Folks will want to listen to our ep. 94 on Schopenhauer for comparison here. Emerson likewise deplores the tyranny of dead scholarship over live thought, and makes a similar point that truly creative (i.e. individual) work always taps into the universal. While the stunted scholar learns only from books, Emerson says this leaves out two of our essential teachers, which are nature itself (which gives us stimuli that incite us to make connections, which is what science is all about) and action (which engages with material unconsciously that can later be turned into intellectual insight).
“Self-Reliance” (published in 1841, but culled from material in sermons given as far back as 1830): Elaborating the idea of “self-trust” described in the previous essay Emerson urges us to be true to ourselves, as “society everywhere is in conspiracy against the manhood of every one of its members.” Social expectations push us into little boxes, and we’re expected to keep consistent with our past behavior even though human nature is really all about growth. Society uses morality to bully us, when we should be listening to our own conscience. If our concern is truly to build up individuals, we need to change our whole way of living and the structure of our social institutions.
As with the previous essay, Emerson is drawing on a view of the underlying unity of all of our minds, so that being “truly you” is tapping into an Over-soul, a common human nature (or world nature), which gives real, intuitive knowledge a la Plato. As metaphysically and epistemically fascinating as this idea might be, nowhere (not even in his essay called “The Oversoul“) is it explored in even a remotely satisfying way, so the resolution of our “Are we all somehow God?” discussion in #101 will have to wait for another text.

INFORMATION PROVIDED:
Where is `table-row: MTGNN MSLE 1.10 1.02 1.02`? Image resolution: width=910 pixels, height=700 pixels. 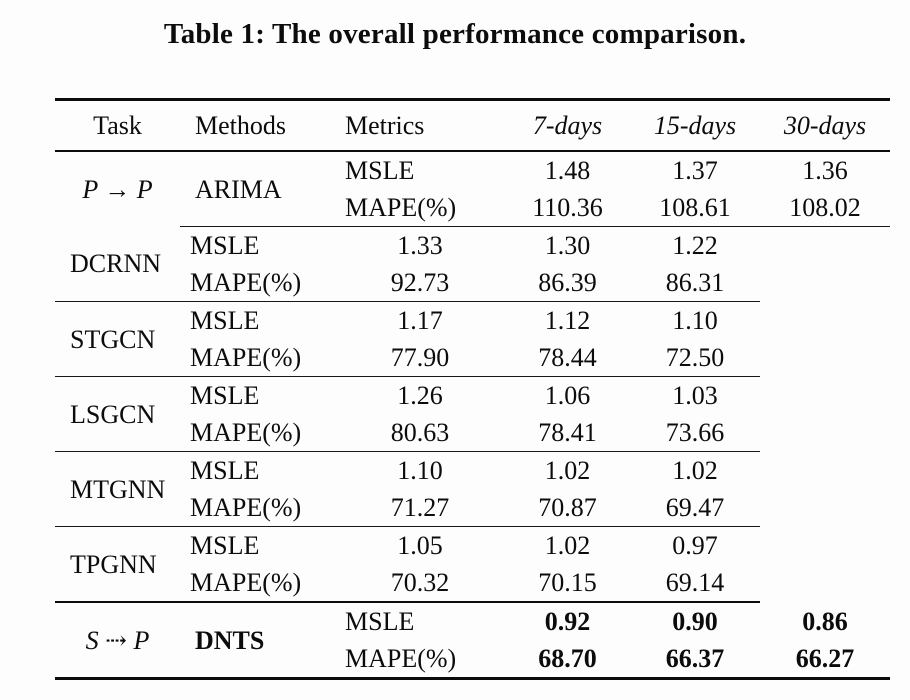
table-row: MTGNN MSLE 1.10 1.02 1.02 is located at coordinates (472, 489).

EXERCISE 1: Rewrite the stretch of the Emerson passage from "As with the" through "for another text.", putting "Aristotle" in place of "Plato".
EXERCISE 2: Extend the Emerson passage by writing what comes after its final sentence.
The lines bear no relation to the Emerson passage.

EXERCISE RESPONSE 1:
As with the previous essay, Emerson is drawing on a view of the underlying unity of all of our minds, so that being “truly you” is tapping into an Over-soul, a common human nature (or world nature), which gives real, intuitive knowledge a la Aristotle. As metaphysically and epistemically fascinating as this idea might be, nowhere (not even in his essay called “The Oversoul“) is it explored in even a remotely satisfying way, so the resolution of our “Are we all somehow God?” discussion in #101 will have to wait for another text.

EXERCISE RESPONSE 2:
“Circles” (also published 1841): We barely had time to talk about this essay, but it provides an an interesting additional perspective on some of the same ideas as the above. The “circles” described are patterns of ideas: how a new idea encompasses and supersedes another. Just as human nature is growth, so is the nature of everything, though whether this is really growth or just change is a matter of dispute. Note that Emerson doesn’t generally acknowledge “disputes.” His style is evangelical, not argumentative much less expository.
In this essay, however, Emerson at least acknowledges the objection that may well have come to you in reading the previous paragraphs: doesn’t this make Emerson a plain old subjectivist? What if being true-to-myself makes me an ass? Is there really such a thing as substantial intuitive knowledge? If “all virtues are initial,” i.e. ethical insights are superseded by progressive wisdom just like all other knowledge, then what would correct me from following my whims?
Again, to truly address these issues would require giving a systematic discussion of what this objective underlying unity-self we all tap into really is and how it can give us knowledge, but Emerson gives us this passage instead:
I am not careful to justify myself… Lest I should mislead any when I have my own head and obey my whims, let me remind the reader that I am only an experimenter. Do not set the least value on what I do, or the least discredit on what I do not, as if I pretended to settle any thing as true or false. I unsettle all things. No facts are to me sacred; none are profane; I simply experiment, an endless seeker, with no Past at my back.
This at once bites the bullet on the charge of subjectivity and challenges each of us to do the same, the implication being that you’ll find if you’re being honest with yourself that you will disapprove of your own actions when they are foolish, rash, petty, or selfish. As Emerson says in “The American Scholar,” the only purpose of books is to inspire, and his own work has that goal self-consciously in mind, so that it would take some creative scholarship to nail down what “the Emersonian doctrine” really is on any given thing, much less to attribute to him a detailed metaphysics or epistemology.
Buy the essays or read them online here, here, and here.
http://www.personal.psu.edu/cpl2/blogs/digitaldialogue/2009/11/digital-dialogue-16-emerson-and-self-culture.html
http://www.cplong.org/digitaldialogue/digital_dialogue_16_emerson_and_self-culture/
Pretty stoked for this episode.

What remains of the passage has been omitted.